I was also getting a very slight fever, which increased a little eventually. Judging from this and the available data, the doctor decided it was probably the flu, which is raging around here right now. I have had the flu every few years but never had symptoms like these, but she claims it happens occasionally. Since I later got a faint headache, she may well be right.

I also asked them to measure my blood sugar. It was 7.1 mmol (the European unit of measurement, I believe it corresponds to 160 in the units of Differentland) which is well into the pre-diabetes range. That crushes my hypothesis that strange behavior of my heart comes from having lower glucose levels than it has grown accustomed to. (It was in normal human levels last summer when it last went to full speed.)

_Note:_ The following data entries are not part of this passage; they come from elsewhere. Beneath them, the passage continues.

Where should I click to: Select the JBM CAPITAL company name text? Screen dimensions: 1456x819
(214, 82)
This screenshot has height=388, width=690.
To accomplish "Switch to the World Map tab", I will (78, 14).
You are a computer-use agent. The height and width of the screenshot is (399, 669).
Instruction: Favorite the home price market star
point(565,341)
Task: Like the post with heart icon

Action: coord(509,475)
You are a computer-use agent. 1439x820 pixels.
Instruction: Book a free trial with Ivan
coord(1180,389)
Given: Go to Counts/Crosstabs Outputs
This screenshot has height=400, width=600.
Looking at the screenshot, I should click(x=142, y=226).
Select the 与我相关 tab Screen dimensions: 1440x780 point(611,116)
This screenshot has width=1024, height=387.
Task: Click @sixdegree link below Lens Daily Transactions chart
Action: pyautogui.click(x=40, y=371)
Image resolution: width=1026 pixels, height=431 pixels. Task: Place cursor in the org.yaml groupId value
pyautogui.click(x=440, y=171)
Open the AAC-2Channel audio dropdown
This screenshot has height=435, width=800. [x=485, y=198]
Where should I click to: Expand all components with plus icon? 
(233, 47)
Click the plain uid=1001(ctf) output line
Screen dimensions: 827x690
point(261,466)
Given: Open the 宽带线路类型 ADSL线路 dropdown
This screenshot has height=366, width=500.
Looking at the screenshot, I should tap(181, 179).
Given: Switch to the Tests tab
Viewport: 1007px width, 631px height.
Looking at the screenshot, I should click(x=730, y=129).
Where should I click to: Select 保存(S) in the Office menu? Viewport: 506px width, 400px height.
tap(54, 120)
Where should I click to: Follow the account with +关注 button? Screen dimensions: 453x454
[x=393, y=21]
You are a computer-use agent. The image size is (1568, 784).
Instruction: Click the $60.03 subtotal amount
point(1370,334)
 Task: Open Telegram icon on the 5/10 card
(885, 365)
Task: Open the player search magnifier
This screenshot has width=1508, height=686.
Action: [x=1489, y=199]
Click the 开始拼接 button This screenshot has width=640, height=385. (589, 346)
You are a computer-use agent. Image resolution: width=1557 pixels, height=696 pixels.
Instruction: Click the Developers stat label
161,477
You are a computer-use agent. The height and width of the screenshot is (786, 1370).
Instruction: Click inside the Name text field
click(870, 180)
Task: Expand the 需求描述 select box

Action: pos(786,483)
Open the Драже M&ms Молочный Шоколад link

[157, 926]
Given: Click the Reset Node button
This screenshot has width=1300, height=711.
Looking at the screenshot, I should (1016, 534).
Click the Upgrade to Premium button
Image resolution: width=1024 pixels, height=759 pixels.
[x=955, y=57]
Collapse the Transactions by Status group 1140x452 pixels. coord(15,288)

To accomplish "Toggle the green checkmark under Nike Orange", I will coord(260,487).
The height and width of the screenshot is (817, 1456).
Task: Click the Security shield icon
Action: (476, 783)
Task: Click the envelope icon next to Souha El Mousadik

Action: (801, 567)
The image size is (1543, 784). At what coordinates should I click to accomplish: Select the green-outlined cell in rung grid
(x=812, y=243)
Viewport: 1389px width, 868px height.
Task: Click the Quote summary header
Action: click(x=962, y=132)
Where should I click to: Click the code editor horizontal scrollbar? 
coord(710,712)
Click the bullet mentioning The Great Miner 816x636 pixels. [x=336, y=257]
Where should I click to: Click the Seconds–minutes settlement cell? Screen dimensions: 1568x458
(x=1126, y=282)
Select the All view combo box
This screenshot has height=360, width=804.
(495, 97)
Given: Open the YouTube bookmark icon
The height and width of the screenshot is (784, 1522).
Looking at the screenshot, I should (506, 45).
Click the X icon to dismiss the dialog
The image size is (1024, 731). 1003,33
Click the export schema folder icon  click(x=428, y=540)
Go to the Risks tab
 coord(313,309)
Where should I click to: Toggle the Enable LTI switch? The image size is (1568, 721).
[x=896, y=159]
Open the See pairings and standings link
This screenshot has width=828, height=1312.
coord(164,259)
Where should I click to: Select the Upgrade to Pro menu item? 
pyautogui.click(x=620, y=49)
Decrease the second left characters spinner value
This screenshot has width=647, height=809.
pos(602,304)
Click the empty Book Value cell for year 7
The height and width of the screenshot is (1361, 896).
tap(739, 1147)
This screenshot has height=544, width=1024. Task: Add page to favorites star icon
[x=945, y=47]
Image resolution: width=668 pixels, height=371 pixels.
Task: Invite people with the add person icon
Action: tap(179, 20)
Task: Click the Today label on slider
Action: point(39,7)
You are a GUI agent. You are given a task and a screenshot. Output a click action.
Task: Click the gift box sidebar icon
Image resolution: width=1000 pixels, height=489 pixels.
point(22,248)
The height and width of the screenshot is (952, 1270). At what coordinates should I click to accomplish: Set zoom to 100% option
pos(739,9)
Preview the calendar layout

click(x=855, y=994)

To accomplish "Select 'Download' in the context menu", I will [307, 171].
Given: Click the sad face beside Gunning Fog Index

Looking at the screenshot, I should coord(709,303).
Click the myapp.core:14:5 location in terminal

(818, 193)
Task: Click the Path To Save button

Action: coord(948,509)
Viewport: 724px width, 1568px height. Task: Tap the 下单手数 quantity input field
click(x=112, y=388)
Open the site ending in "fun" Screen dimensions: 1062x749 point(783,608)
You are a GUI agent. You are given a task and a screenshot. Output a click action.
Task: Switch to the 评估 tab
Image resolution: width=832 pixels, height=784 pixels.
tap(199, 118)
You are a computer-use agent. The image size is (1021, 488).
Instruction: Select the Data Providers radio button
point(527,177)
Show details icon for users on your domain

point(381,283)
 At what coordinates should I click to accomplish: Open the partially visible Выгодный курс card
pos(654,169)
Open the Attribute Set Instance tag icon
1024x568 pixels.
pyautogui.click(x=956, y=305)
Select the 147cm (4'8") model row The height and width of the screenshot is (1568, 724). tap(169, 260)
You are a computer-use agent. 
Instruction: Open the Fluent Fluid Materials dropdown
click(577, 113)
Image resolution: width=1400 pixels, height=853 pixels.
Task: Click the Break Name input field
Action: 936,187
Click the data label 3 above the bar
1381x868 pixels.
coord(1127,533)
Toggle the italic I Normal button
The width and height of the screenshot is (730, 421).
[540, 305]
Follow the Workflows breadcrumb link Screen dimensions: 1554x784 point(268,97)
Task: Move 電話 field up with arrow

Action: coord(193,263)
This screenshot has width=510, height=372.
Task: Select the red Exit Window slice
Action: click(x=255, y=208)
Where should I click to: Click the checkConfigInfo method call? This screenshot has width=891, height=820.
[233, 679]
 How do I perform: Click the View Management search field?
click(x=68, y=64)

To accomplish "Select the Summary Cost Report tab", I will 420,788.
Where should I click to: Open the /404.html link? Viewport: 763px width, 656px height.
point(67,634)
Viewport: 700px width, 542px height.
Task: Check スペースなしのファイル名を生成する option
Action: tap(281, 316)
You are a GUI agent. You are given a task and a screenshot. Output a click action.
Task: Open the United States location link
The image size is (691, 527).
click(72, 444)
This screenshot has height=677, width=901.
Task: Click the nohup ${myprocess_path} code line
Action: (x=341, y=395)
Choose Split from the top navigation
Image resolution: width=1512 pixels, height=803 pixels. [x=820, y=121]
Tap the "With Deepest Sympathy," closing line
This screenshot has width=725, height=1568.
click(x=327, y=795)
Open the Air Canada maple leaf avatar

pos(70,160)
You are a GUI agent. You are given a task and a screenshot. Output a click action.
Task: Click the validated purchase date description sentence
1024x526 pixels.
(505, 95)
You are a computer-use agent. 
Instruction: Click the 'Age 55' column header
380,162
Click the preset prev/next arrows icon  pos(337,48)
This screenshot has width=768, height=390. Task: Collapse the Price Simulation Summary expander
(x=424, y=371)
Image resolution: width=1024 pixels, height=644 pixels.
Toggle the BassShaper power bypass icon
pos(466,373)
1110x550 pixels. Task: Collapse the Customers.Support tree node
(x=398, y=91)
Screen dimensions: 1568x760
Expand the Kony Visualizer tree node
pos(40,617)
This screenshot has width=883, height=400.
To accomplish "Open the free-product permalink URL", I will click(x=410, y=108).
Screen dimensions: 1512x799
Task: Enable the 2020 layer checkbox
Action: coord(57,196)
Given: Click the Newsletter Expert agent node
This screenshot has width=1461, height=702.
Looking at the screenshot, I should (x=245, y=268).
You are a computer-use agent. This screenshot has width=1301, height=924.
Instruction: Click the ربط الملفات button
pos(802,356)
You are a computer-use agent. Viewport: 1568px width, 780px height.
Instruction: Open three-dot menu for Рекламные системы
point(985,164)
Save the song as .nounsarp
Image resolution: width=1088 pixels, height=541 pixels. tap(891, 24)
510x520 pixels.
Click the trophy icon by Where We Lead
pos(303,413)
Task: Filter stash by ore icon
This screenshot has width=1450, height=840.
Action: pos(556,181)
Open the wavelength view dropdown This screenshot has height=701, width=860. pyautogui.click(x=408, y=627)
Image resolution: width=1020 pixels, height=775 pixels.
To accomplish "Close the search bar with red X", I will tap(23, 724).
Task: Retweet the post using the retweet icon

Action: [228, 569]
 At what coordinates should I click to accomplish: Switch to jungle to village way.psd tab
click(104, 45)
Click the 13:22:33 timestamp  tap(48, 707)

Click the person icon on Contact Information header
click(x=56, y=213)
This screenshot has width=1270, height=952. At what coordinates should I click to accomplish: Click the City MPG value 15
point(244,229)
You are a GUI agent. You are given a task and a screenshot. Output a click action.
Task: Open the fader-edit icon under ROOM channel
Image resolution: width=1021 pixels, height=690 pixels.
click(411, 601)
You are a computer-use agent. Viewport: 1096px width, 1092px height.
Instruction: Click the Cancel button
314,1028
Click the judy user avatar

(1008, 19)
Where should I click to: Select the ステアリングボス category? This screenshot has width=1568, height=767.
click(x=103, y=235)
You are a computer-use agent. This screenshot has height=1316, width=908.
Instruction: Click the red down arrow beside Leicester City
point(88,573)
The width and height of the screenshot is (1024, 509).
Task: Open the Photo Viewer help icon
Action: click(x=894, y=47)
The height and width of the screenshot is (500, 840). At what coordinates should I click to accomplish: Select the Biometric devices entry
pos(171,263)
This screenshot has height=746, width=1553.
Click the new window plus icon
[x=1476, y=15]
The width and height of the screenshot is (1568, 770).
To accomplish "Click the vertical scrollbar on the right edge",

In any case, my survival several hours later implies that no internal organs have ruptured, and anything less should probably succumb to sleep, meditation and chicken soup. So I walked home when the original symptoms had disappeared. The ring of pain seems to be gone, the frost and shaking are gone, the pulse is down to about 30 beats above the normal, which is what one would expect from the body battling a virus. So I am cautiously optimistic.

I felt a bit guilty about going to the ER once I realized that it might be just the flu. But providence assuaged my guilt by letting me overhear another person contacting the ER after me. Their emergency was head lice, and they knew it. Your emergency may vary!